We will assume knowledge, at the level of an upper-level college econometrics or similar course, of multivariate regression, including OLS, logit, and probit; basic probability and statistics including conditional and compound probabilities, confidence intervals, t-statistics, and standard errors; and some understanding of instrumental variables. Despite limited prerequisites, this course should be suitable for researchers with recent PhD-level training and for empirical legal scholars with reasonable but more limited training.
Main Workshop Faculty (in order of appearance)
- Donald B. Rubin, Harvard University, Statistics Department
Donald Rubin is John L. Loeb Professor of Statistics Emeritus, at Harvard. His work on the “Rubin Causal Model” is central to modern understanding of causal inference with observational data. Principal research interests: statistical methods for causal inference; Bayesian statistics; analysis of incomplete data. Web page. Wikipedia. - Brigham Frandsen, Brigham Young University, Economics Department; currently visiting MIT
Brigham Frandsen is Associate Professor of Economics and Visiting Associate Professor at MIT. Research interests include developing methods for causal inference on how treatment effects vary across the treated population, and applying those methods to labor, education, and health economics questions. Web page. - Joshua Angrist, MIT, Economics Department
Joshua Angrist is Ford Professor of Economics at MIT. His work on “causal IV” is at the central to the modern revival of use of instrumental variables methods. Principal research interests: labor economics; econometrics. Author of Joshua Angrist and Jorn-Steffen Pischke, Mostly Harmless Econometrics: An Empiricist’s Companion (2009) and Mastering ‘Metrics: The Path from Cause to Effect (2014), and the Mostly Harmless Econometrics blog. - Jens Hainmueller, Stanford University, Political Science Department
Jens Hainmueller is Professor in the Stanford Political Science Department, and co-Director of the Stanford Immigration Policy Lab. He also holds a courtesy appointment in the Stanford Graduate School of Business. His research interests include statistical methods, political economy, and political behavior. Web page. Papers on SSRN.
----
» **YOUR TASKS**:
**A)** Duplicate the causal inference workshop page, taking everything from "We will assume" down to "order of appearance)".
**B)** Pick up the causal inference workshop page from the point where its text stops, and keep writing.

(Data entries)
----
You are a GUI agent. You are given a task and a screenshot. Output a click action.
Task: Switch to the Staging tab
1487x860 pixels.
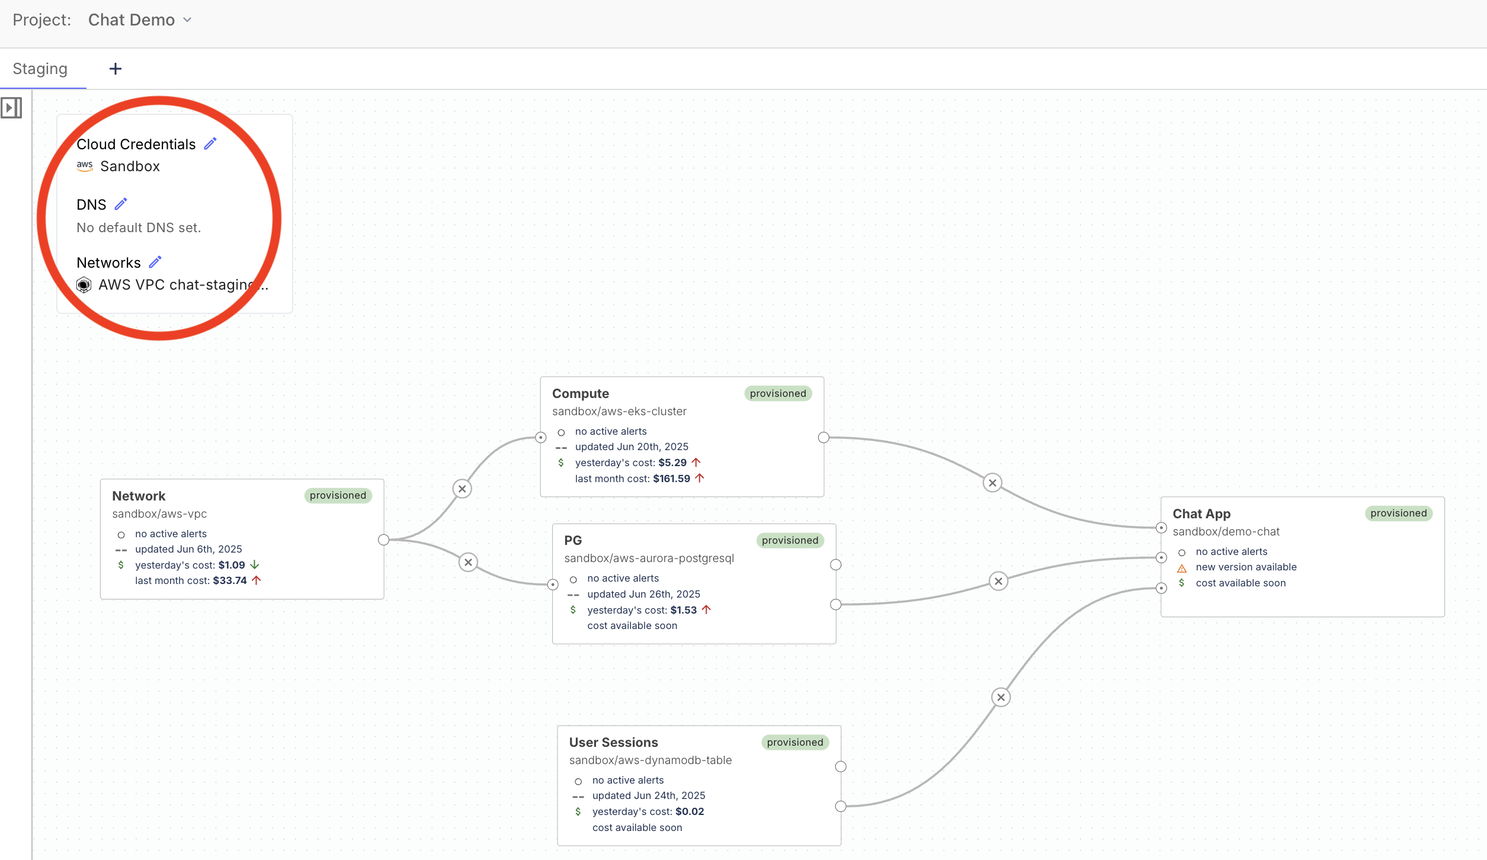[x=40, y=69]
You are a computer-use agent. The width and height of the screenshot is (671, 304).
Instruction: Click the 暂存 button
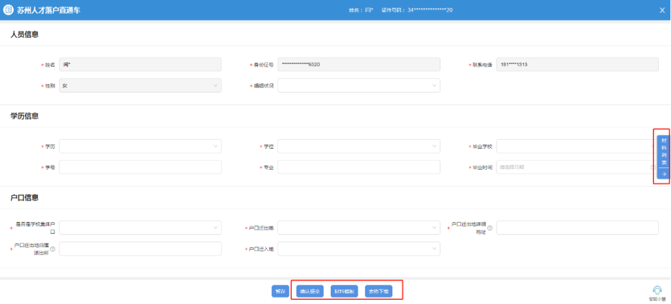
----
» **IN RESPONSE**:
**A)**
We will assume knowledge, at the level of an upper-level college econometrics or similar course, of multivariate regression, including OLS, logit, and probit; basic probability and statistics including conditional and compound probabilities, confidence intervals, t-statistics, and standard errors; and some understanding of instrumental variables. Despite limited prerequisites, this course should be suitable for researchers with recent PhD-level training and for empirical legal scholars with reasonable but more limited training.
Main Workshop Faculty (in order of appearance)

**B)**
Monday, August 12 (Donald Rubin)
- Introduction to Modern Methods for Causal Inference
Overview of causal inference and the Rubin “potential outcomes” causal model. The “gold standard” of a randomized experiment. Treatment and control groups, and the core role of the assignment (to treatment) mechanism. Causal inference as a missing data problem, and imputation of missing potential outcomes. Rerandomization. One-sided and two-sided noncompliance.
- Matching and Reweighting Designs for “Pure” Observational Studies
The core, untestable requirement of selection [only] on observables. Ensuring covariate balance and common support. Subclassification, matching, reweighting, and regression estimators of average treatment effects. Propensity score methods.
- Instrumental variable methods
Causal inference with instrumental variables (IV), including (i) the core, untestable need to satisfy the “only through” exclusion restriction; (ii) heterogeneous treatment effects; and (iii) intent-to-treat designs for randomized trials (or quasi-experiments) with noncompliance.
- Beyond means
Going beyond estimating “average treatment effects,” and estimating quantile and marginal causal effects.
- Panel Data and Difference-in-Differences
Panel data methods: pooled OLS, random effects, correlated random effects, and fixed effects. Simple two-period DiD. The core “parallel changes” assumption. Testing this assumption. Leads and lags and distributed lag models. When does a design with unit fixed effects become DiD? Accommodating covariates. Triple differences. Robust and clustered standard errors. Introduction to synthetic controls.
- Regression Discontinuity
(Regression) discontinuity (RD) research designs: sharp and fuzzy designs; bandwidth choice; testing for covariate balance and manipulation of the threshold; discontinuities as substitutes for true randomization and sources of convincing instruments.
- Attendees will present their own research design questions from current work in breakout sessions and receive feedback on research design. Session leaders: Bernie Black, Mat McCubbins, Jens Hainmueller, Vladimir Atanasov (William and Mary). Additional parallel sessions if needed to meet demand.
On selected days (tentatively, Tuesday, Wednesday, and Thursday), we will run parallel Stata and R sessions to illustrate code for the research designs discussed in the lectures, or the speakers will build Stata code into their lecture slides. Presenters: Bernard Black (Stata) and Joshua Lerner (R).
Registration and Workshop Cost
Tuition is $900 ($600 for post-docs and graduate students PhD, SJD, or law; $400 if you are Northwestern or Duke affiliated). The workshop fee includes all materials, temporary Stata 15 license, breakfast, lunch, snacks, and an evening reception on the first workshop day.
You can cancel from either workshop five weeks in advance (July 1 for main workshop, July 8 for advanced workshop) for a 75% refund and by three weeks in advance 50% refund (in each case, less credit card processing fee), but there are no refunds after that. The Northwestern-Duke discount should be applied automatically if you submit a valid northwestern.edu or duke.edu email address.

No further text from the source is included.